REQUIRED ACTION: Please transcribe the listing below with every word intact.

EXERCISE DATA:
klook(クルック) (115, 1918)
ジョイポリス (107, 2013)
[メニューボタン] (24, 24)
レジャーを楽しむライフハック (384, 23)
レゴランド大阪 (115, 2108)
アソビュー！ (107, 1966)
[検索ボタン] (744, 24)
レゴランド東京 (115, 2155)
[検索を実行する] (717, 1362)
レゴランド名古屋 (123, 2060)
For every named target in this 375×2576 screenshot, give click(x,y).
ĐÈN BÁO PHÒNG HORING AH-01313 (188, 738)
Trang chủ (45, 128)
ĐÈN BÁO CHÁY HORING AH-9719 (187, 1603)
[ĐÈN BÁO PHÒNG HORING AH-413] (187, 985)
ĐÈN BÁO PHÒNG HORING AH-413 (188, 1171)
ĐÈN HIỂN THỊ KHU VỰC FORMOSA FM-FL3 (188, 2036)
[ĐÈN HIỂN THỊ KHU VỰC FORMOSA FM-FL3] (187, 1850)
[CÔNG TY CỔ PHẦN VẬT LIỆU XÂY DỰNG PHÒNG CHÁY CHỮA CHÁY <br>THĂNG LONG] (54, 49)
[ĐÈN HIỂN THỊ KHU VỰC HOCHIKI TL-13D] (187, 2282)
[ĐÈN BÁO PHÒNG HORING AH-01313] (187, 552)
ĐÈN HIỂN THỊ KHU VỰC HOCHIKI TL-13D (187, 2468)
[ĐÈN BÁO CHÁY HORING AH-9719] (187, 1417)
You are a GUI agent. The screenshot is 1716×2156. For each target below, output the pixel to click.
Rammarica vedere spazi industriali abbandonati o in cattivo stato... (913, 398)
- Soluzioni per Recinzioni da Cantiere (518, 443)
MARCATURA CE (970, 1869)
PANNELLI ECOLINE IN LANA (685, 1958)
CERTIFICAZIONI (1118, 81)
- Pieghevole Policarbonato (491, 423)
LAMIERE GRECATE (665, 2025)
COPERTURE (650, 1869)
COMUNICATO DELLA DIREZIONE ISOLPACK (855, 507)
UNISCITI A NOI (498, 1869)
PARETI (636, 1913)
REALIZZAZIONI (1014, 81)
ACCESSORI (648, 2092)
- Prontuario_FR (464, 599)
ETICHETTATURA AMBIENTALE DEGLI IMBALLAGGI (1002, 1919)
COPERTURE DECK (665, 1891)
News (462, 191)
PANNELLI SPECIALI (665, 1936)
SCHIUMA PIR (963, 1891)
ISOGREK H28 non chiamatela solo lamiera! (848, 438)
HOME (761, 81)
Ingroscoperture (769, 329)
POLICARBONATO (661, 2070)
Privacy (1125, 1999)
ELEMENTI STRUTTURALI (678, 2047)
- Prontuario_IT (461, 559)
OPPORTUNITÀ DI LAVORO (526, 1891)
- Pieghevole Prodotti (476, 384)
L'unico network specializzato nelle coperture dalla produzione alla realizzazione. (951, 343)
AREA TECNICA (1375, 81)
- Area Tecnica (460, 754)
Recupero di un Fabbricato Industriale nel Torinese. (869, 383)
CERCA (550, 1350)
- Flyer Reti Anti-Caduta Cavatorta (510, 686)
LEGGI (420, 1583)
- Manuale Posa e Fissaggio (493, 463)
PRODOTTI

REPLY:
klook(クルック) (115, 1918)
ジョイポリス (107, 2013)
[メニューボタン] (24, 24)
レジャーを楽しむライフハック (384, 23)
レゴランド大阪 (115, 2108)
アソビュー！ (107, 1966)
[検索ボタン] (744, 24)
レゴランド東京 (115, 2155)
[検索を実行する] (717, 1362)
レゴランド名古屋 (123, 2060)
For every named target in this 375×2576 screenshot, give click(x,y).
ĐÈN BÁO PHÒNG HORING AH-01313 (188, 738)
Trang chủ (45, 128)
ĐÈN BÁO CHÁY HORING AH-9719 (187, 1603)
[ĐÈN BÁO PHÒNG HORING AH-413] (187, 985)
ĐÈN BÁO PHÒNG HORING AH-413 (188, 1171)
ĐÈN HIỂN THỊ KHU VỰC FORMOSA FM-FL3 (188, 2036)
[ĐÈN HIỂN THỊ KHU VỰC FORMOSA FM-FL3] (187, 1850)
[CÔNG TY CỔ PHẦN VẬT LIỆU XÂY DỰNG PHÒNG CHÁY CHỮA CHÁY <br>THĂNG LONG] (54, 49)
[ĐÈN HIỂN THỊ KHU VỰC HOCHIKI TL-13D] (187, 2282)
[ĐÈN BÁO PHÒNG HORING AH-01313] (187, 552)
ĐÈN HIỂN THỊ KHU VỰC HOCHIKI TL-13D (187, 2468)
[ĐÈN BÁO CHÁY HORING AH-9719] (187, 1417)
You are a GUI agent. The screenshot is 1716×2156. For each target below, output the pixel to click.
Rammarica vedere spazi industriali abbandonati o in cattivo stato... (913, 398)
- Soluzioni per Recinzioni da Cantiere (518, 443)
MARCATURA CE (970, 1869)
PANNELLI ECOLINE IN LANA (685, 1958)
CERTIFICAZIONI (1118, 81)
- Pieghevole Policarbonato (491, 423)
LAMIERE GRECATE (665, 2025)
COPERTURE (650, 1869)
COMUNICATO DELLA DIREZIONE ISOLPACK (855, 507)
UNISCITI A NOI (498, 1869)
PARETI (636, 1913)
REALIZZAZIONI (1014, 81)
ACCESSORI (648, 2092)
- Prontuario_FR (464, 599)
ETICHETTATURA AMBIENTALE DEGLI IMBALLAGGI (1002, 1919)
COPERTURE DECK (665, 1891)
News (462, 191)
PANNELLI SPECIALI (665, 1936)
SCHIUMA PIR (963, 1891)
ISOGREK H28 non chiamatela solo lamiera! (848, 438)
HOME (761, 81)
Ingroscoperture (769, 329)
POLICARBONATO (661, 2070)
Privacy (1125, 1999)
ELEMENTI STRUTTURALI (678, 2047)
- Prontuario_IT (461, 559)
OPPORTUNITÀ DI LAVORO (526, 1891)
- Pieghevole Prodotti (476, 384)
L'unico network specializzato nelle coperture dalla produzione alla realizzazione. (951, 343)
AREA TECNICA (1375, 81)
- Area Tecnica (460, 754)
Recupero di un Fabbricato Industriale nel Torinese. (869, 383)
CERCA (550, 1350)
- Flyer Reti Anti-Caduta Cavatorta (510, 686)
LEGGI (420, 1583)
- Manuale Posa e Fissaggio (493, 463)
PRODOTTI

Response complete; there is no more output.